Once again, Asherman, wonderful post!
Craven, I've learned when young that men create wealth, but the women inherit it, so they become the wealth holders. You gotta admire them women, they're not stupid.
c.i.
Ah, well, men like evil women - don't they? Why is that guy singing, "I've been looking for the daughter of the devil."
Say, guys, heeeeeere she is! All of us eeeeevil women.
Asherman, no, you have bowed to the closing of the toilet's lid!!!!
When you potty you lift up the seat with the lid; when you are finished you drop both the seat and the lid. Got it? This makes the cleaners of the house happy.
Poor guys, you really have had to change. But, now you don't have to wear navy blue suits and white shirts to work - at least most.
By the time I quit working two years ago the young female editors were screaming 4-letter F*** words. My, so evil. They learned this from min.
Tex-Star
I agree, Tex, seems guys like the crazy women. That's why I'm single. Or at least that's what I tell myself.
I should have gotten the hint years ago. I came home from an exhausting day listening to a professor prattle on about the necessity of maintaining grave objectivity in our studies. I knew Natalie would be late getting home from the Post Office where she was earning a bit of extra cash. It was her birthday, so I stopped by a favorite bookstore to find her a present. It took rather longer than I expected, but eventually I did get home. Natalie was cooking my favorite encheladas, and was clearly out of sorts. We sat down to eat and it was good, though Natalie only picked at her salad. She must have thought I had forgotten her birthday. So I handed her the two volume set of Gibbon's Decline and Fall of the Roman Empire. The ungrateful wretch threw them at me!
I should have learned, but the lesson was I'm afraid mostly lost.
A few years ago our youngest son came home for a visit. Natalie had made, or more probably bought, a dozen cookies as a treat for the lad. How was I supposed to know that? I was down to the last cooky when Natalie came home from work. She saw the empty plate and the cooky in my hand. She went crazy. Shouting and chasing me about the house. Finally she used a flying tackle to bring me down. It looked bad there for a while, but our attention was diverted by our son's laughter... "It's a sad thing when the only exercise a boy's parents get is fighting over a cooky".

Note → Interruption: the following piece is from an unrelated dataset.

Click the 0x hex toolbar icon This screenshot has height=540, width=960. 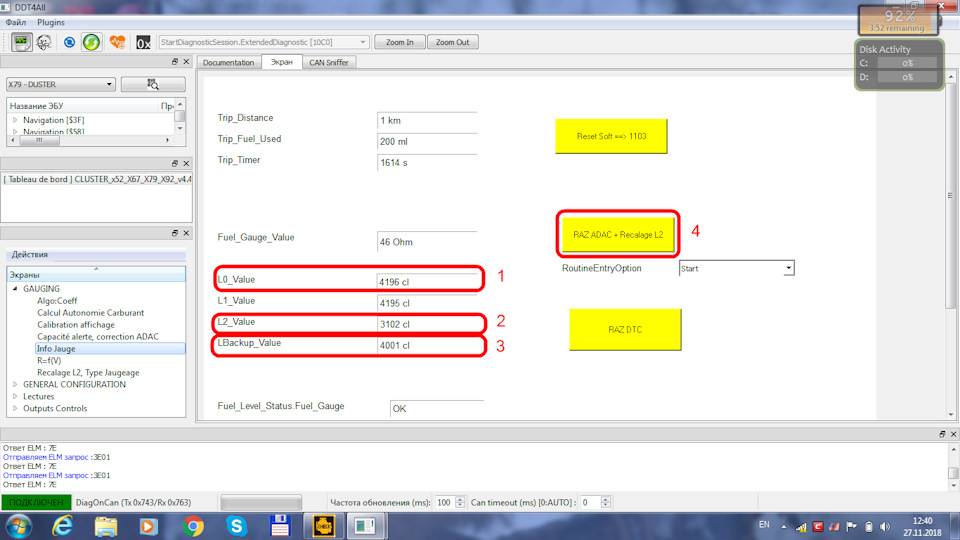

Now that we're retired, she wants half my social security. If I'm not on my toes she'll have power-of-attorney and me in an old folks home in a jiffy.
classic asherman....sounds soooooo familiar, the birthday present fastball.
wow
I'm finding it hard to believe that the ratio of crazy to notsocrazy women is so high (or do I mean low?).
Asherman, you are still living with this evil woman, who would kill you for eating cookies? Is she exciting?
little k, what's wrong with being single? You don't have to play the "game" anymore. You know, the one where you must pretend to be evil. Oh, they just don't know how smart we really are, humoring them, holding their big hands.
Tex, lemme guess? You're not single? Newly single? I miss the nookie.
well, Bill, that makes two of us.
And, was that 'nookie' or 'cookie' ? - it do get worse!
Good goddess, what has Craven wrought!